Ô mon fiancé ! Ta voix est la plus belle ! Mon rêve est, vois-tu, que tralala. Nous chantons à deux le chant poétique entièrement destiné à nos merveilleux enfants. Tac, tac, tac, le professeur a enregistré pour lui-même une hypnose d’une heure qu’il destine à son étudiante fidèle, mariée et heureuse, en éprouvant le plaisir de lui en offrir un très grand si un soir, dans son lit, au calme, seule, sereine, elle pouvait l’écouter.

Tac, tac, tac, tac, tac, tac, ces sons reposants sont prononcés par l’Historien de l’art. Celui qu’il prit le temps de faire durer à son cours a produit dans l’esprit de l’une de ses étudiantes une unité de bien-être, idéale pour endormir ses enfants.

Et tac ! Debout, mon petit ! Le matin chanté par le coq point sans tac attendre.
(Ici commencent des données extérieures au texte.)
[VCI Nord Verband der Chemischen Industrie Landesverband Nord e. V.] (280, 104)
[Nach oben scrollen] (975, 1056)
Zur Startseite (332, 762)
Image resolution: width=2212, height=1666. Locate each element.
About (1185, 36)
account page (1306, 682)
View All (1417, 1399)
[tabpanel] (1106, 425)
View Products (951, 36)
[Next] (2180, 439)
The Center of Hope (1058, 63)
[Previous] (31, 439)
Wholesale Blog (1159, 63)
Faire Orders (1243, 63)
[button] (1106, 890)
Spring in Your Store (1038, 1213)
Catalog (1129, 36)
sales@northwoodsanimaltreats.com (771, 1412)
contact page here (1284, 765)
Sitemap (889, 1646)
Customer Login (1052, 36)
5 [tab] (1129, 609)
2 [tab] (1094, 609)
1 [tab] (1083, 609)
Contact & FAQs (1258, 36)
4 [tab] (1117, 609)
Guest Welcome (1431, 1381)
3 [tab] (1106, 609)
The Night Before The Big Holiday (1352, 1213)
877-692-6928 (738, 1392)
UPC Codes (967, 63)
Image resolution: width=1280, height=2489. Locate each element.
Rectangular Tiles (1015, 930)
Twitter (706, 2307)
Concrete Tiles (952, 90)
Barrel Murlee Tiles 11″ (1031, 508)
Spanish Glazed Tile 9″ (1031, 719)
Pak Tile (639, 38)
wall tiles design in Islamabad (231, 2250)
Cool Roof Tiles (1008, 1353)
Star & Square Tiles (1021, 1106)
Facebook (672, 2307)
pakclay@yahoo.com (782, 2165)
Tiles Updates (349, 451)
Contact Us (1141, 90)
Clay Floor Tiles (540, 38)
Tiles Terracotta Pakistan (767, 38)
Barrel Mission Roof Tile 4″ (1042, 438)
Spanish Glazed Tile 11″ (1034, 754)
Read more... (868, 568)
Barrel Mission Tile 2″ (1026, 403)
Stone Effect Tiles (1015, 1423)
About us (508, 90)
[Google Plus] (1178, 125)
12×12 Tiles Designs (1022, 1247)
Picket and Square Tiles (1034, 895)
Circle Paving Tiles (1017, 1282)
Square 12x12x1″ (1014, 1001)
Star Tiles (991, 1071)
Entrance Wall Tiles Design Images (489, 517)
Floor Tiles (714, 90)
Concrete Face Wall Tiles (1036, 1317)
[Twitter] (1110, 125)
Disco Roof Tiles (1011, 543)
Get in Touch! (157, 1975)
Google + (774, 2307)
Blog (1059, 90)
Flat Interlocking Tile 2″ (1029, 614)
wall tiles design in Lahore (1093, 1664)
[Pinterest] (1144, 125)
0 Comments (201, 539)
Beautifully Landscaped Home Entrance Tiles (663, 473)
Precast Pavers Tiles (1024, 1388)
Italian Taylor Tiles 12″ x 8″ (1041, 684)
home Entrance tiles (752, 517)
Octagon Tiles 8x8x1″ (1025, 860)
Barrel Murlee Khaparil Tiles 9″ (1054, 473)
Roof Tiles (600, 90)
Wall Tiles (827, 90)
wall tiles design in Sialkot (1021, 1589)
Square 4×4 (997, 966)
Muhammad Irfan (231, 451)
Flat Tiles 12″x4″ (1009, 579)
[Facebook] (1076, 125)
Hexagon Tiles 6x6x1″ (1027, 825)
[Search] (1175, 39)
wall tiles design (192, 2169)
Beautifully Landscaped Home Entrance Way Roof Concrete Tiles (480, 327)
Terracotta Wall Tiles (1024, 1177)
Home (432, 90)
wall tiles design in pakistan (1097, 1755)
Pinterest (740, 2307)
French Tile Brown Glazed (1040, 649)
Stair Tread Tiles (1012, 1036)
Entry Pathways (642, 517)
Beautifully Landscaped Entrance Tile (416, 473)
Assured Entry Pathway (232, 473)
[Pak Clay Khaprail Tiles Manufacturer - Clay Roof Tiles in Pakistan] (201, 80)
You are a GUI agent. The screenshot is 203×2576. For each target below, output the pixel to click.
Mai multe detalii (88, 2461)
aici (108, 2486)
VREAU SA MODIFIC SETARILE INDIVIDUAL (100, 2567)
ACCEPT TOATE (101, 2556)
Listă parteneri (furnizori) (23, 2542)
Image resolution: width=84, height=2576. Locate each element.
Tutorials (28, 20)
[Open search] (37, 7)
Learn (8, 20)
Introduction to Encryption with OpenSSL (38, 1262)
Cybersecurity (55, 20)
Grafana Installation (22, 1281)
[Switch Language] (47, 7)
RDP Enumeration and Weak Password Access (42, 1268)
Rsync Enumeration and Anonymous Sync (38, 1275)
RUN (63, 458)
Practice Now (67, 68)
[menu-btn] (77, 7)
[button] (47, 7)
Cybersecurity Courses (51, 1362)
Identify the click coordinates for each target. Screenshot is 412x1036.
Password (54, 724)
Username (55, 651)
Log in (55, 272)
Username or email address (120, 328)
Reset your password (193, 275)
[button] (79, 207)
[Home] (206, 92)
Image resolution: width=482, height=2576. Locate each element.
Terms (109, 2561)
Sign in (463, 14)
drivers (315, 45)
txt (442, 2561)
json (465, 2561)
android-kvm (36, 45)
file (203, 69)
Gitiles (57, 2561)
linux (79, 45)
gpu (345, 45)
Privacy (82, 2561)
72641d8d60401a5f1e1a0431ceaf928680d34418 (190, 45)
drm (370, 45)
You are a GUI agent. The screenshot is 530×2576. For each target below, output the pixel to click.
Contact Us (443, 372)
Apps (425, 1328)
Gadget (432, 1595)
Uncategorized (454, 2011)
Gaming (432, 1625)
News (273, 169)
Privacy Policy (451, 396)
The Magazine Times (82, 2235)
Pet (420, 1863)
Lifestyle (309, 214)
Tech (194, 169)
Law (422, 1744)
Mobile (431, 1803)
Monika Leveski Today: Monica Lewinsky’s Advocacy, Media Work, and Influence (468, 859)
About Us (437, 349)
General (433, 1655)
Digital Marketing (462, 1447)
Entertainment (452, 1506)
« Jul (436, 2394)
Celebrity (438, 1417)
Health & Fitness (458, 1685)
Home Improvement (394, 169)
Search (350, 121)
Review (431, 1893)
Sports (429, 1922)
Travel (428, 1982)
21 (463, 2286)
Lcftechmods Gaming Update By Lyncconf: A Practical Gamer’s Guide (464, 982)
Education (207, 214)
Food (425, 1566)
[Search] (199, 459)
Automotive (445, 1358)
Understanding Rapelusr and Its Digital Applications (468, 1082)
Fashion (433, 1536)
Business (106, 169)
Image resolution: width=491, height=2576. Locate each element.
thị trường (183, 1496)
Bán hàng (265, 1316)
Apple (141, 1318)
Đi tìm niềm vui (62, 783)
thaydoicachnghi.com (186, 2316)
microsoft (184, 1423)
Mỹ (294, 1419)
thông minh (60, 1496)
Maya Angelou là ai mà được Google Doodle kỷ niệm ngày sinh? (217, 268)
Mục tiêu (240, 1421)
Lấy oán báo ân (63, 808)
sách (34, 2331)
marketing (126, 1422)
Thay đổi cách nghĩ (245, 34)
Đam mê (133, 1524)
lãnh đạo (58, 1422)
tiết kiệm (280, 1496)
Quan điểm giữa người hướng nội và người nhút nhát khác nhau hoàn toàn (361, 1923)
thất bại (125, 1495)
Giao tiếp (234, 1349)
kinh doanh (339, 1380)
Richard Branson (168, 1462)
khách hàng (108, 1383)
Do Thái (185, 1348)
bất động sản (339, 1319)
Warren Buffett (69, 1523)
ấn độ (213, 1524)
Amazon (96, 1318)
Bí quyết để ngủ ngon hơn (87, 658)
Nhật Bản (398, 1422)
Son ami le paon de la vallée se manifestera à toi par ses cris reconnaissables lorsque que tu reviendras à pied de l’école des bruyères. J’ai confiance en ta capacité à discerner un chant d’un cri. Le paon a besoin qu’on l’aide, mais nous ignorons où il se trouve ! Il faut mener une enquête pour savoir quel est l’habitant qui le retient prisonnier dans une cage aux barreaux d’or près d’une fontaine aux poissons d’argent où s’abreuvent des biches de bronze.

Le professeur, de bonne heure, nous remet les feuilles d’examen. L’étudiante aux yeux doux et timides ne les mouillent pas d’humides larmes quand à nouveau elle loue ses charmes dans la modulation de son écriture ambivalente. Tac, tac, tac, tac, encore la même seconde que la montre de couleurs inonde de sa lumière féconde.